Considering the nature of the offence and charges, it would not be proper for the accused to remain absent forever by filing exemption applications, he said. The court, at present, is recording the testimony of the witnesses in the case. The matter will be next heard on May 20.
Besides Purohit and Thakur, Major (retired) Ramesh Upadhyay, Ajay Rahirkar, Sudhakar Dwivedi, Sudhakar Chaturvedi and Sameer Kulkarni are the other accused in the case. They are all out on bail. In October last year, the court had framed charges in the case against all the seven accused of terror activities, criminal conspiracy and murder, among others.
The accused face trial under sections of the stringent Unlawful Activities Prevention Act (UAPA) and the Indian Penal Code (IPC). They were charged under sections 16 (committing terrorist act) and 18 (conspiring to commit terrorist act) of the UAPA.
Under the IPC, they were charged under sections 120 (b) (criminal conspiracy), 302 (murder), 307 (attempt to murder), 324 (voluntarily causing hurt) and 153 (a) (promoting enmity between two religious groups). The accused were also charged under relevant sections of the Explosive Substances Act.
On September 29, 2008, six people were killed and over 100 injured when an explosive device strapped on a motorcycle went off near a mosque in Malegaon, a town about 200 km from here in north Maharashtra. The court also rejected a plea seeking the presence of anti-terrorism squad (ATS) officers in court during the trial to assist the special public prosecutor.

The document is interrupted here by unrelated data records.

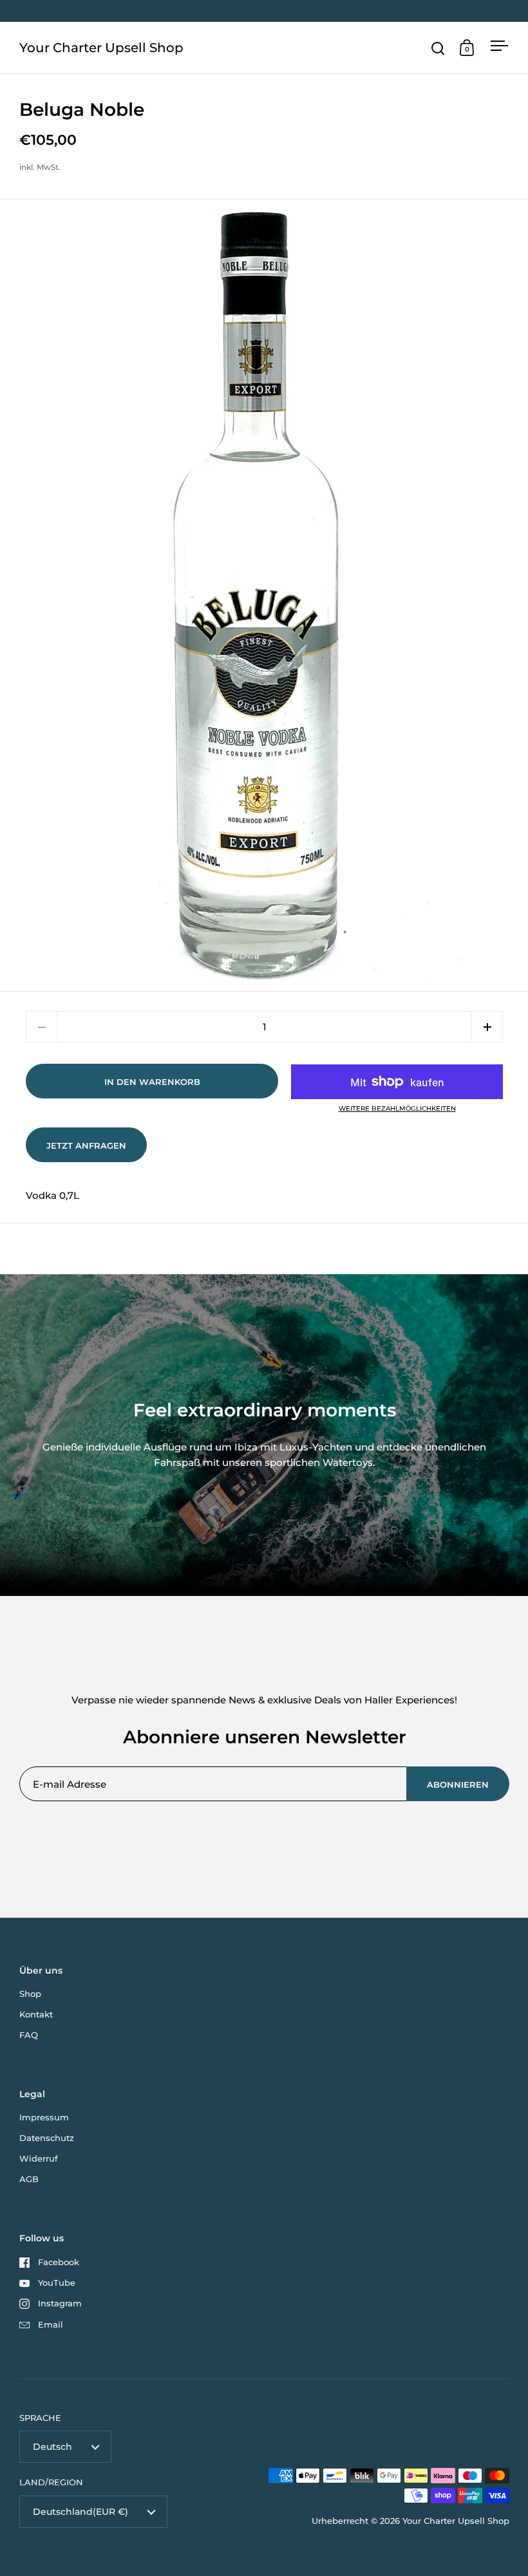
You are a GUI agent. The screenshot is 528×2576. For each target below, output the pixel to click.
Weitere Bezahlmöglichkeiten (397, 1109)
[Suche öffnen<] (438, 48)
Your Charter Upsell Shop (101, 47)
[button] (487, 1026)
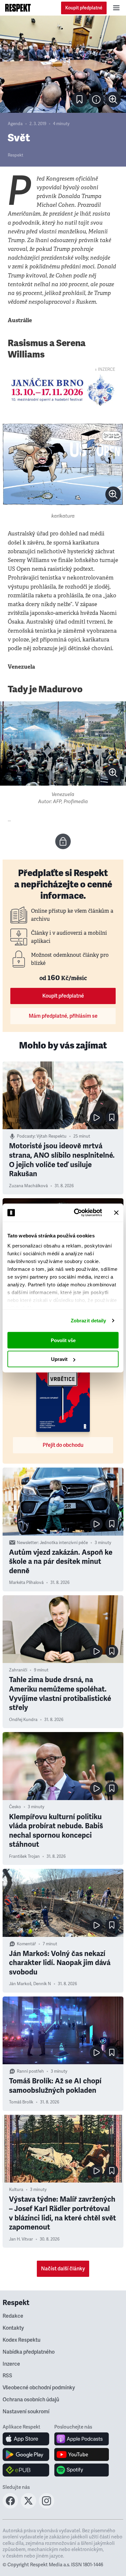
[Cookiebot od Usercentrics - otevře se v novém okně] (76, 1213)
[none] (113, 99)
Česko (15, 1806)
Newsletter (27, 1542)
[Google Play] (26, 2454)
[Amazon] (26, 2470)
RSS (7, 2375)
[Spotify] (81, 2470)
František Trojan (24, 1856)
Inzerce (11, 2364)
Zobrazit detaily (88, 1320)
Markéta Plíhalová (26, 1582)
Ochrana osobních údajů (31, 2399)
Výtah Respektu (52, 1136)
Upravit (59, 1359)
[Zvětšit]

It is for ATS to depute officers and decide whether or not they can remain present, the judge observed, adding that it is not the business of the court to depute ATS officer to assist the public prosecutor. The plea was filed by Nisar Ahmed Sayyed (59), who lost his son Sayyed Azhar in the blast.
He filed the plea through advocates Shahid Nadeem and Adil Shaikh, requesting the court to direct the head or higher authority of the ATS to depute officers concerned to assist the special public prosecutor (NIA) during the trial.